上げるならボーナス
そのような中で、唯一、賃金の上昇余地があるとすれば、始めに述べた賃金の構成要素の2つ目である賞与です。そもそも賞与の性質は「賞として与える」ものですから、業績に連動する一時的な報奨金です(もちろん給与の後払い的性格もありますが一般的な意味で)。その年度が好業績であればそれこそ、一時的な賞として、まさに賞与として支給すべきだと思います。
以上が理論(理屈)なわけですが、賞与のほうが賃金上昇項目として望ましい理由を、もうひとつだけ付け加えておきます。

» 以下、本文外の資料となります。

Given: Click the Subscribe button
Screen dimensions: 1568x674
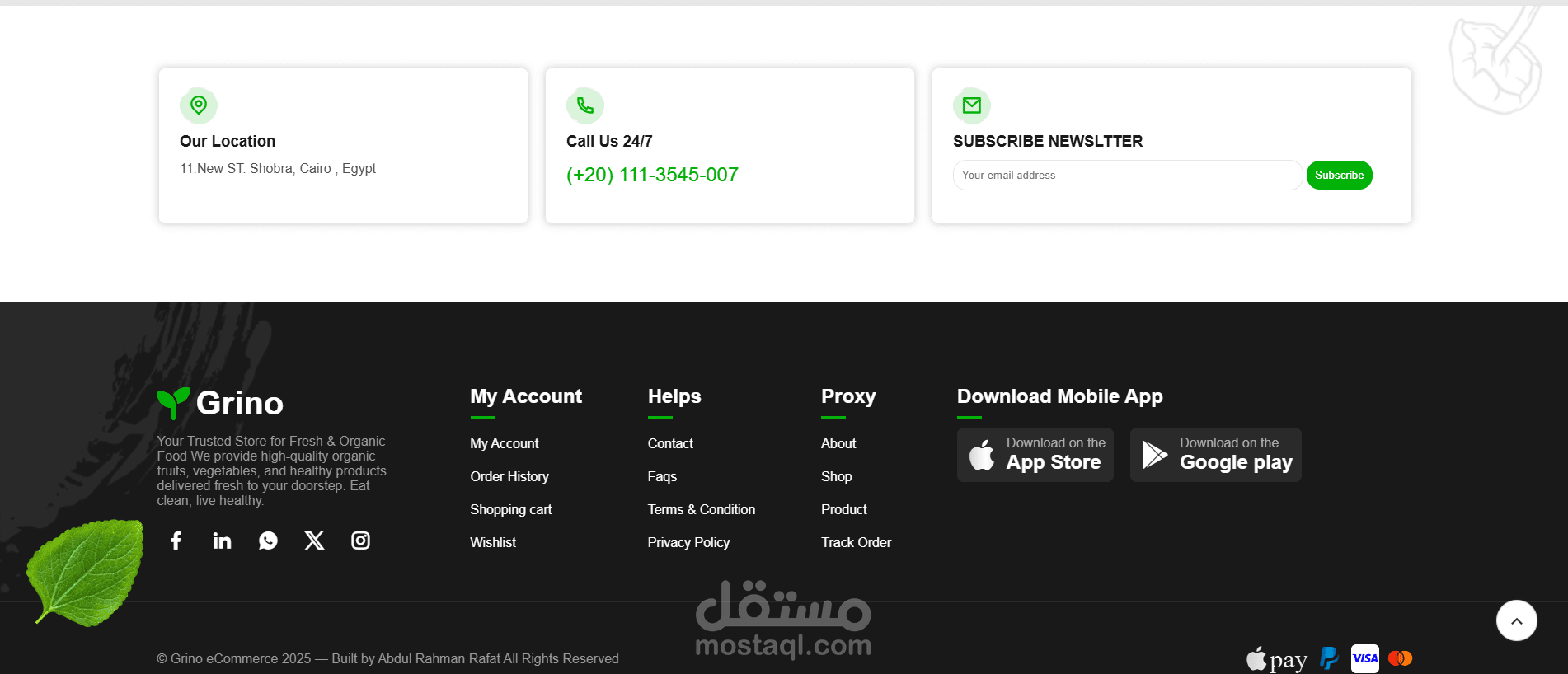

企業には給与制度があります。その制度に基づいて給与が決まります。昇給も同様で、そこには根拠があり基準があり幅があるわけです。それが、企業が組織で動く仕組みでありルールというものです。そのルールにのっとっていればよいですが、単純に企業の業績がよいから社員に還元するというのは、単純すぎて意味不明です。恣意的すぎて発想が浅すぎます。
基本給にも賞与にも、つねに算出ロジックがあります。その算出ロジックが業績と連動するものであれば還元するし、そうでなければ還元されません。その算出ロジックが業績と連動するのは、多くの場合、基本給ではなく賞与です。よく考えるとそれだけの話です。

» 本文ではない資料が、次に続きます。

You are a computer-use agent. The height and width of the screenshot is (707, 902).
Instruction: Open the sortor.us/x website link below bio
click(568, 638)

給与という重要なものを、ルールにのっとらずに恣意的に上げたり下げたりするほうが、むしろおかしな話です。そういう中で賞与だけはその算出ロジックも業績と連動する場合が多いですし、そうでなくても外枠の一時金であれば、実質賞与の上乗せ分として会社の判断で決めやすい要素です。したがって賞与・一時金に企業業績を反映するということは、ガバナンスの意味だけでなく、将来の企業負担においても株主への説明責任においても、許容されるのではないかと思います。